Actor: Centro de Estudios para la Justicia Social Tierra Digna. Demandado: Nación - Ministerio de Minas y Energía y Agencia Nacional de Minería. que decretó la medida cautelar de suspensión provisional, siendo pertinente declarar la nulidad del auto de 18 de junio de 2014 y en su lugar, se ordenará al Tribunal Administrativo de Cundinamarca, Sección Segunda, Subsección C, que se pronuncie sobre la solicitud de suspensión provisional del acto administrativo acusado […]».
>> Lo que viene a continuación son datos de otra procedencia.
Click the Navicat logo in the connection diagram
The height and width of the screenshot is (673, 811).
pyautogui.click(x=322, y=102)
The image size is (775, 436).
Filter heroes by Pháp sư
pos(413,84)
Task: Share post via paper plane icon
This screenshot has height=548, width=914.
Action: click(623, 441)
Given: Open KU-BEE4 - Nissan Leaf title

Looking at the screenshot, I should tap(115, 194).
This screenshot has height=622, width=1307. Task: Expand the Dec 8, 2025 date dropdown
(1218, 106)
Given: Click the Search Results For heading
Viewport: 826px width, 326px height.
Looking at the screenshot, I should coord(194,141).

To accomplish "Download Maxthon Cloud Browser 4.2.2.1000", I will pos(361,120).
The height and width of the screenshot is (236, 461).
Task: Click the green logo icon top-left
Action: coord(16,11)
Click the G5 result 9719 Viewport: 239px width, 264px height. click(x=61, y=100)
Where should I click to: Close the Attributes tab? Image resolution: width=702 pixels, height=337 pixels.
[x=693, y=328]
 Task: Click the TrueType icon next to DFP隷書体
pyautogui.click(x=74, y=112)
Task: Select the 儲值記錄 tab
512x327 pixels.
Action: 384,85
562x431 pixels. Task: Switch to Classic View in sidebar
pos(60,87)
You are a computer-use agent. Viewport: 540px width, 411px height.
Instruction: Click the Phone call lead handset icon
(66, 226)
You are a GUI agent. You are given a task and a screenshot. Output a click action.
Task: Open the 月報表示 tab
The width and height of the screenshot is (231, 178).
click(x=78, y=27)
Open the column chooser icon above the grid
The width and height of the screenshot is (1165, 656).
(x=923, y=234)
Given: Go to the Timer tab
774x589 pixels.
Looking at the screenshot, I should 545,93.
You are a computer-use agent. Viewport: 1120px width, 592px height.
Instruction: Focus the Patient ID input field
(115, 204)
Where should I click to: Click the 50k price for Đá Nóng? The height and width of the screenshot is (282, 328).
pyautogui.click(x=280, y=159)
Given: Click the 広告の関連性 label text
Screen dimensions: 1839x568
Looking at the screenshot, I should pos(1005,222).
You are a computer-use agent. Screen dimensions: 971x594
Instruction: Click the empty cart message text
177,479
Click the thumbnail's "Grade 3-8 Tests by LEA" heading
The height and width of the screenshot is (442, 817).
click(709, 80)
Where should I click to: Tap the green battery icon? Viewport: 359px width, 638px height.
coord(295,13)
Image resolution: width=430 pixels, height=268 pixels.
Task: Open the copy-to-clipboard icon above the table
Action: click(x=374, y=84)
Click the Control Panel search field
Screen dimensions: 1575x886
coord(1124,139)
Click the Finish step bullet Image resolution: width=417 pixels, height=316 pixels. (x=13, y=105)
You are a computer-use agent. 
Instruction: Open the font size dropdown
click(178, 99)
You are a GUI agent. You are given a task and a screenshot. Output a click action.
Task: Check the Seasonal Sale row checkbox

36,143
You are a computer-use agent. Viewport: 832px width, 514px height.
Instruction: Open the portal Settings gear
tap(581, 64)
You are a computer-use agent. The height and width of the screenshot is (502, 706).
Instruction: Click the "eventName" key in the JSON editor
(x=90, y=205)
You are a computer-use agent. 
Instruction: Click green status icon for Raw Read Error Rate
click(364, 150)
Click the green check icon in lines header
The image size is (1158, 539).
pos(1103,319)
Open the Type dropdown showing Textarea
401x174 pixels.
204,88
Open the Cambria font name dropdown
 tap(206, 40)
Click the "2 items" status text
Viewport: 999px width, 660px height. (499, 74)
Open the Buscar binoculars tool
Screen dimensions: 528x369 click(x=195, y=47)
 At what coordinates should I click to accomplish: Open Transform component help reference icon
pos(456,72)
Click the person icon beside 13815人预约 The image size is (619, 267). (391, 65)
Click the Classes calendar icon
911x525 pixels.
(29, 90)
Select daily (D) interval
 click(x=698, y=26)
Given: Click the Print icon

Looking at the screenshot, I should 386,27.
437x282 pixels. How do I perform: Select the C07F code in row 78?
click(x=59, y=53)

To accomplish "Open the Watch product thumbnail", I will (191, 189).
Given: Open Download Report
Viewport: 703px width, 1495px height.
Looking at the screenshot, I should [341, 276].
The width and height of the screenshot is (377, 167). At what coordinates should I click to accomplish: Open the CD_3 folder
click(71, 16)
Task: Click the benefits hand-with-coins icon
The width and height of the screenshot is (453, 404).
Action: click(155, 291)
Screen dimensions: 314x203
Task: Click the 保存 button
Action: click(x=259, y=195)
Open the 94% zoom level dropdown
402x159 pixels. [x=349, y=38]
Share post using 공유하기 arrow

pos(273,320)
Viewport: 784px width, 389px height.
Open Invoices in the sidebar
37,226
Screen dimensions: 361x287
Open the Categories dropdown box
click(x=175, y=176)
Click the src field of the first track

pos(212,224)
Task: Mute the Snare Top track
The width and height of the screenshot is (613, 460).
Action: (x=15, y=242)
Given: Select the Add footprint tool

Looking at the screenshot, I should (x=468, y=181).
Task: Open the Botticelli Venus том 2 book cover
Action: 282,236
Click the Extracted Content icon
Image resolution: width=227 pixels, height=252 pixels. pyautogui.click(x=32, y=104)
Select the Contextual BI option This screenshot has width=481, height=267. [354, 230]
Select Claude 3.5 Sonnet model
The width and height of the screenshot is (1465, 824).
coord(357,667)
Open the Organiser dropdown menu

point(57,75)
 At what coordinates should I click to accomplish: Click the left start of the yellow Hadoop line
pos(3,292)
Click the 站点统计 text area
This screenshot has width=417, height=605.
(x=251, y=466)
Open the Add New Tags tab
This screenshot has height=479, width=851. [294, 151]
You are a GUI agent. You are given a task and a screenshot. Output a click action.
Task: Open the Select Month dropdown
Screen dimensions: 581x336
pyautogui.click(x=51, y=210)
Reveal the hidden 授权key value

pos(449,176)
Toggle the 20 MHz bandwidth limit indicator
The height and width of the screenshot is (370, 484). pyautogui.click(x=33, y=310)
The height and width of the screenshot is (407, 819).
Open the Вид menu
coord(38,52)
Así las cosas, este despacho considera que el auto de 22 de febrero de 2016, mediante el cual se decretó la suspensión provisional de los efectos de los

actos administrativos demandados, ha debido ser adoptado por la respectiva Sala del Tribunal Administrativo de Antioquia, al tratarse de un proceso de conocimiento de dicho juez colegiado en primera instancia.” Visto lo anterior, el Despacho reitera en esta oportunidad, que la providencia que decreta una medida cautelar debe ser dictada por la Sala, salvo que se trate de un asunto de única instancia, de conformidad con lo dispuesto en los artículos 125 y 243 del CPCA. Por lo expuesto se concluye que en el presente caso, el magistrado sustanciador carecía de competencia funcional para dictar la providencia que decretó la medida cautelar, ya que al tratarse de un proceso de doble instancia, tal determinación le correspondía a la Sala de Decisión del Tribunal Administrativo del Tolima. Por consiguiente, se revocará la decisión de primera instancia y, en consecuencia, se ordenará la devolución del expediente al Tribunal de origen para que proceda a resolver la solicitud de medida cautelar presentada por la parte actora, de acuerdo con lo expuesto en la presente providencia. En mérito de lo expuesto, se RESUELVE 1.- REVÓCASE el auto de 5 de junio de 2017 proferido por el Magistrado Sustanciador del proceso, mediante el cual decretó la medida cautelar de suspensión del proceso de cobro coactivo adelantado contra la parte demandante y la fijación de una caución por la suma de $117.198.336.000. 2.- Remítase el expediente al Tribunal Administrativo del Tolima, para que proceda a resolver la solicitud de medida cautelar presentada por la parte actora, de conformidad con las razones expuestas en la parte motiva de esta providencia. Notifíquese y cúmplase.